Greg Papadopoulos is Chief Technology Officer of Sun Microsystems. Greg said that there is more and more emphasis on the networking of consumer products. The shift is from software and services to consumers; the way we deliver software and services is different for consumer products. "Networking is more than supplying connectivity; it's about providing services." He sees four layers: content, services, connectivity, and devices, the middle two getting the most emphasis soon. Someday the word webtone will be as common as dialtone, as the Web becomes truly ubiquitous and quality-focused.

Greg stated the characteristics of Network Services:

  • they are named
  • they are accessed by interfaces
  • they may publish and/or subscribe to other network services
  • they are aware of service consumers
The current TCP/IP network service with named endpoints and client/server model is not good enough. We now need service protocols -- APIs at the service level, application provider to network service layer to device. In classic protocols, datagrams are sent between heterogeneous computers. This is being replaced by dynamic protocols that rely on distributed objects:
  • computers appear to be homogenous via Java Virtual Machine (JVM)
  • send around code
  • common understanding of objects
  • remote objects talk to each other
  • remote methods for distributed applications.
Consider a printer that sends objects to a phone telling the device how to invoke its print methods.

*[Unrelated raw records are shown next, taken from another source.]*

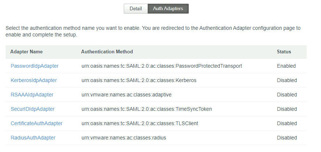The image size is (321, 152).
Task: Click the Disabled status of RSAAAIdpAdapter
Action: coord(287,95)
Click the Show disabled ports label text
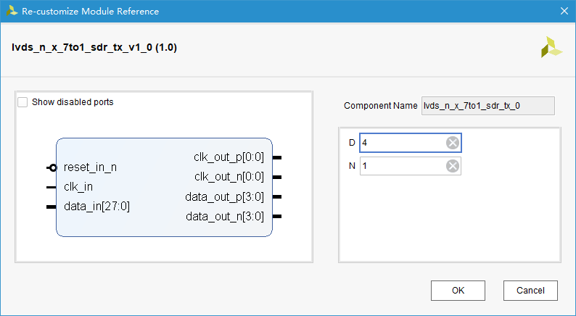This screenshot has width=576, height=316. (73, 102)
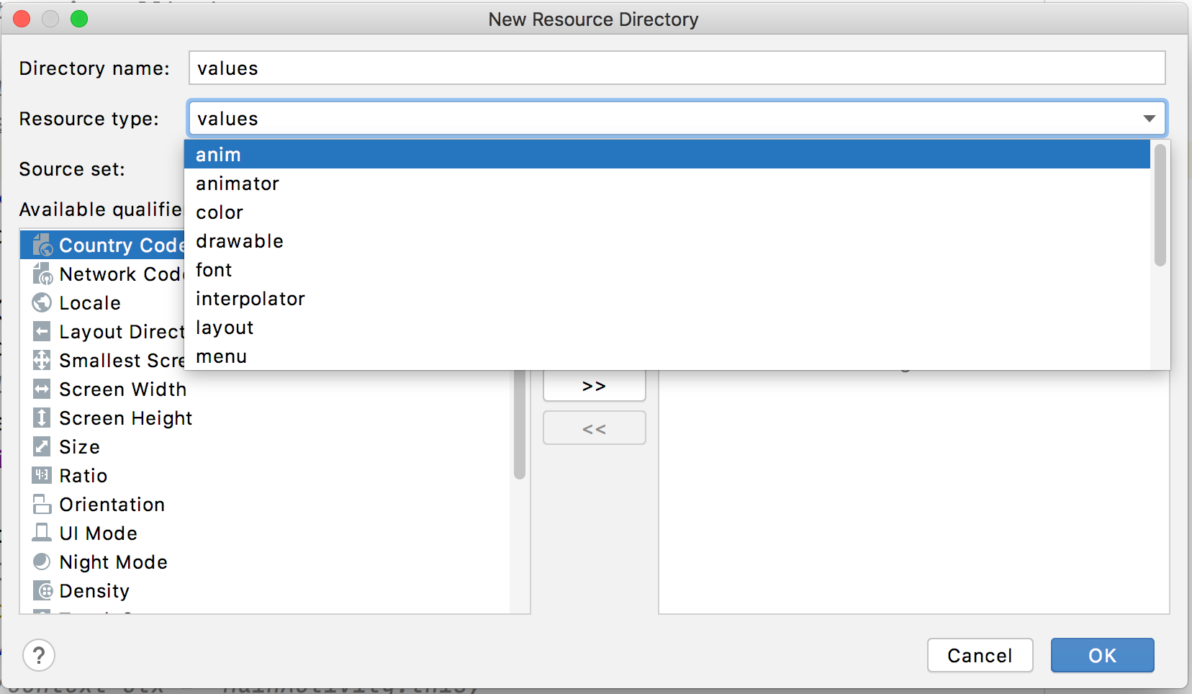Choose 'drawable' from the resource type list

pyautogui.click(x=240, y=241)
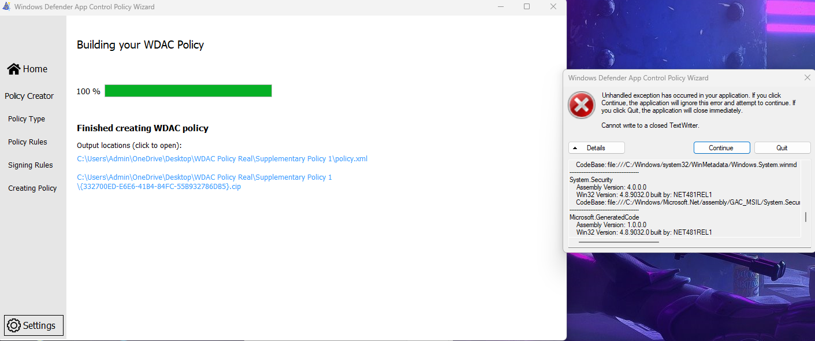Click the Home icon in the sidebar
815x341 pixels.
(x=13, y=68)
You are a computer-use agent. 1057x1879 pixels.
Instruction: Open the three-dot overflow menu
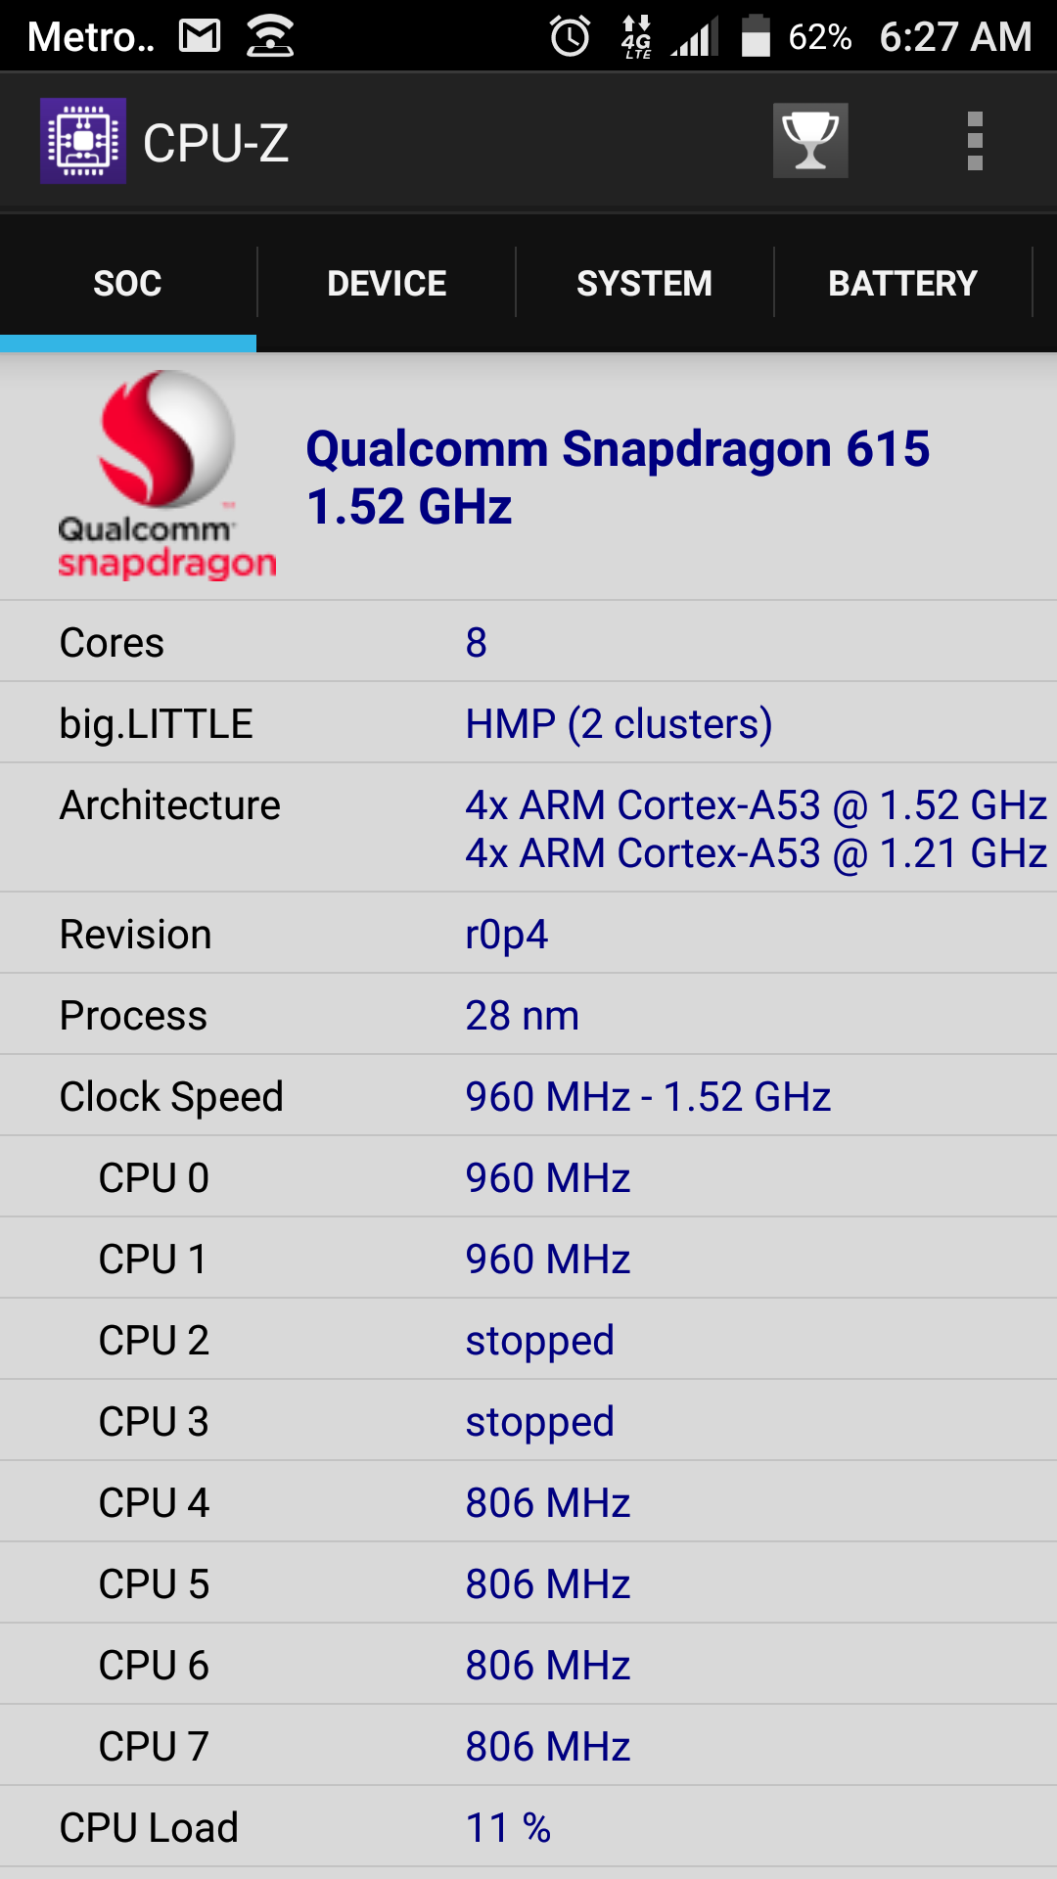(974, 141)
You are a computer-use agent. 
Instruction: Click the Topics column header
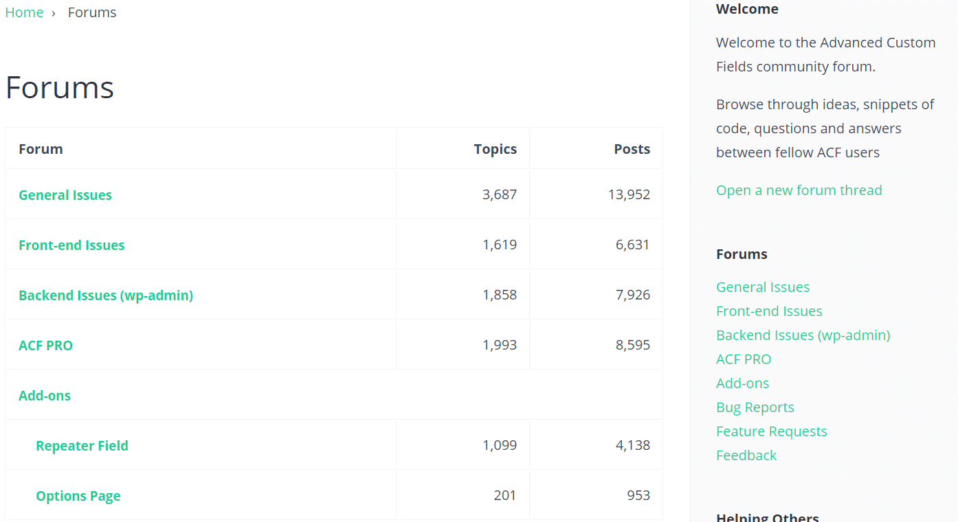pos(495,148)
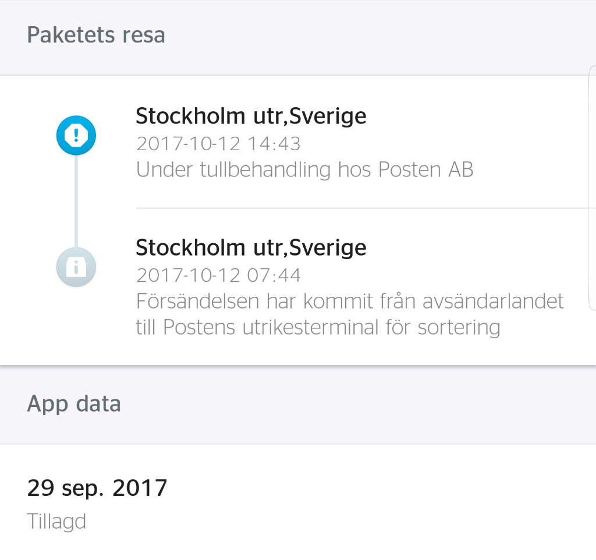Tap the word "tullbehandling" in the customs status
This screenshot has width=596, height=560.
click(265, 169)
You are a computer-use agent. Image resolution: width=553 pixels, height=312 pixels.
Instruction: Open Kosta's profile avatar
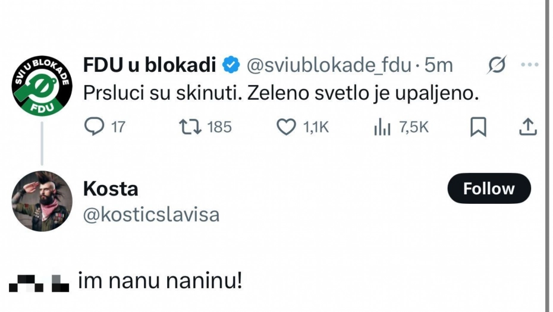tap(42, 201)
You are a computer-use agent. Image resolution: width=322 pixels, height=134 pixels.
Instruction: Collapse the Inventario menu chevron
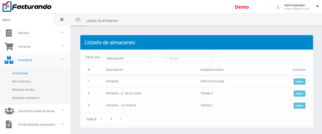[63, 59]
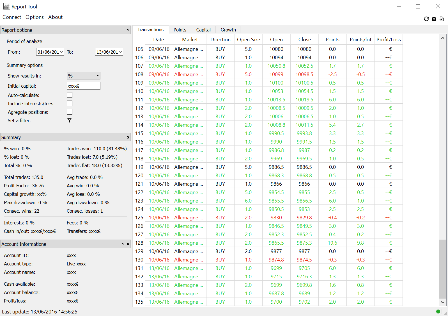
Task: Open the Show results in dropdown
Action: pos(83,76)
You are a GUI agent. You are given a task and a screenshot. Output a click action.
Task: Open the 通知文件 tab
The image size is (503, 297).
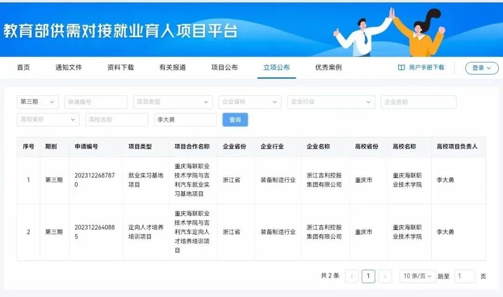[68, 68]
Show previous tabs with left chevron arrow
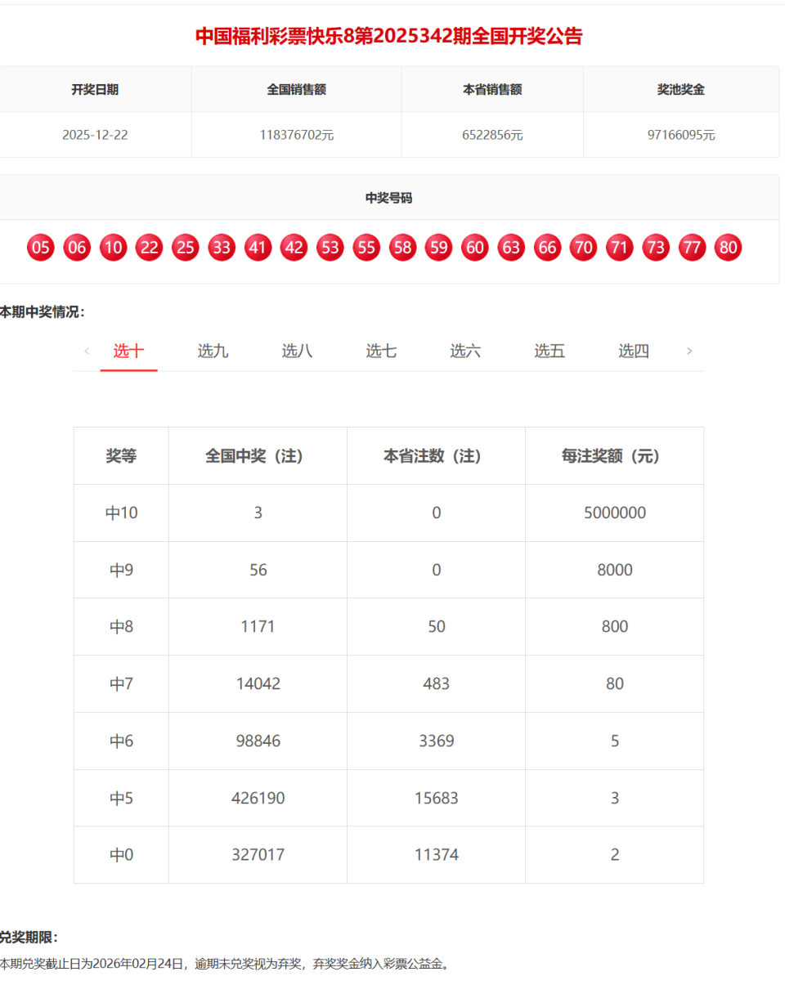This screenshot has height=1003, width=785. 87,351
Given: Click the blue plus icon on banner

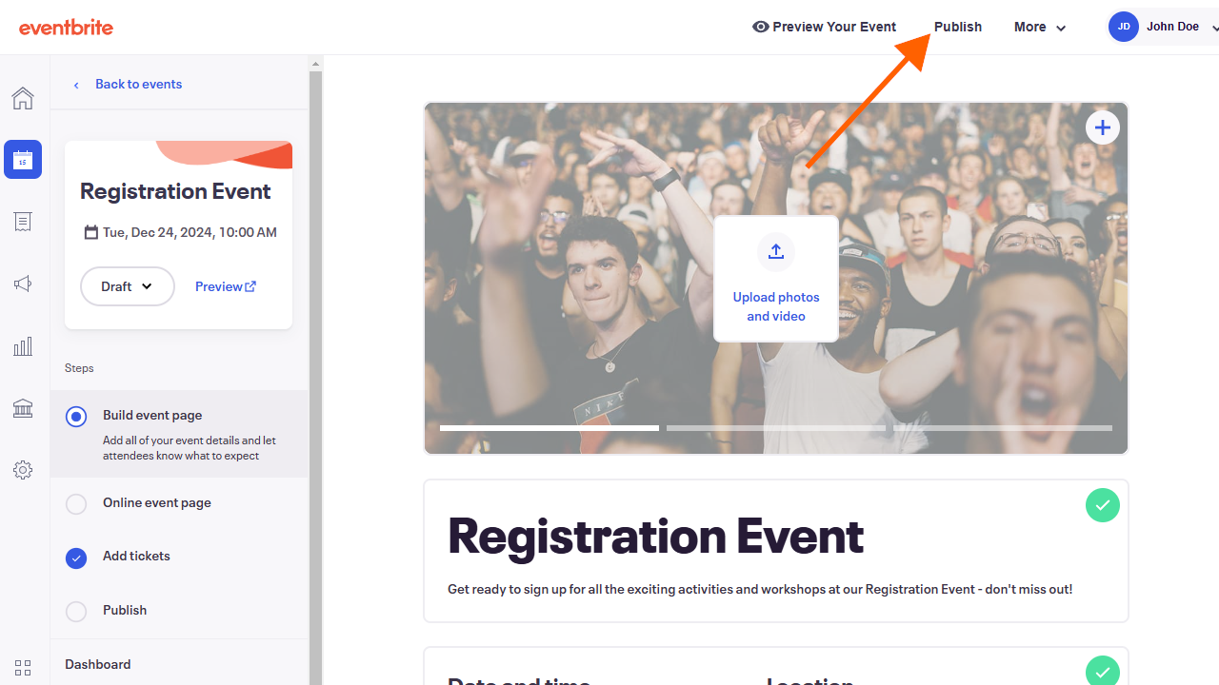Looking at the screenshot, I should pyautogui.click(x=1103, y=127).
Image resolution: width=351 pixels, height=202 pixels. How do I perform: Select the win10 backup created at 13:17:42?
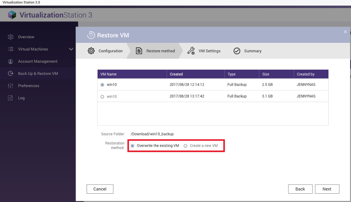[x=102, y=96]
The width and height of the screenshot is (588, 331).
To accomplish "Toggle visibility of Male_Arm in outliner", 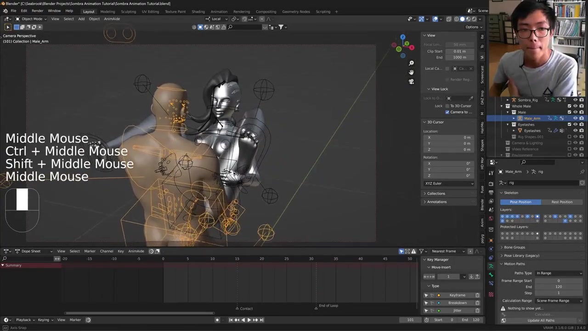I will (x=575, y=118).
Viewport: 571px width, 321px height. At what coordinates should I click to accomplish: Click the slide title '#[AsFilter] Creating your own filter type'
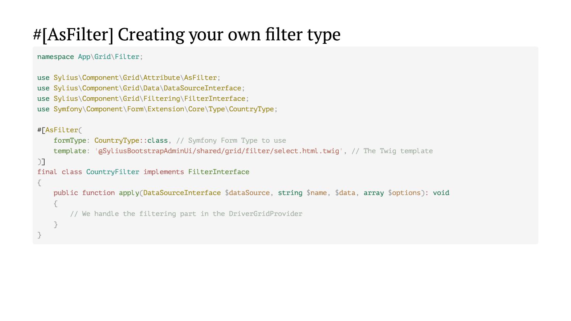point(186,35)
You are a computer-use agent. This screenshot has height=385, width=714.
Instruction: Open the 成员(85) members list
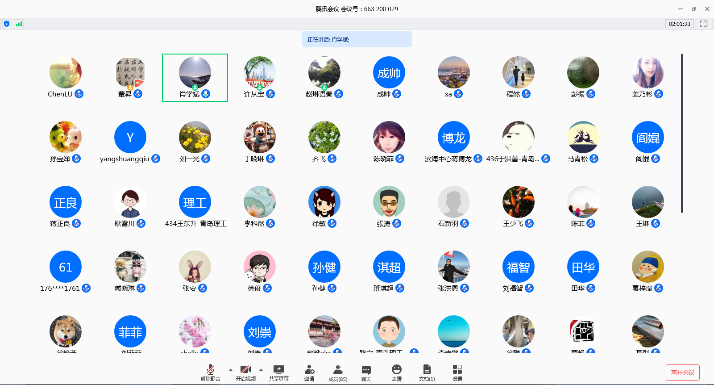pyautogui.click(x=338, y=372)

This is the Jini model -- viewing the printer as a service that must be announced via a discovery process, the Jini lookup service.

The key concept according to Papadopoulos is that "executable objects can be dynamically (and safely) communicated among machines." Proxies are viewed as an application tier; they are cheap, time-shared, and scalable resources.

The computing model has changed:

  • 50's to 70's: disk centric computing, DBMS, applications, devices
  • 80's and 90's: net centric computing, telnet, FTP, HTTP, SMTP, network devices
  • now: object centric computing, business logic, object plus agents, services; basic services as objects
Sun's Chief Technology Officer offered these predictions:
  1. Home = office = consumer; consumer will drive the industry; Microsoft already handled home + office. Corollary: network computer = webphone
  2. Voice network = data network (dialtone = webtone)
  3. Intranet = extranet = internet; firewalls will disappear because security will be integrated into devices
  4. A few big service providers will prevail; cycles consumed as a commodity
  5. Software as a product replaced by application providers; application provider will sell to service providers
  6. Meta service provider will intermediate interactions; e-commerce cooperatives
  7. The net goes fractal; action will be in the "little services"
  8. We'll discover we built the wrong network
  9. Most communication will be computers talking via objects; devices won't know what they are saying
  10. It will all actually work!
[A transcript of this talk is not yet available online. We will provide a link as soon as one is available.]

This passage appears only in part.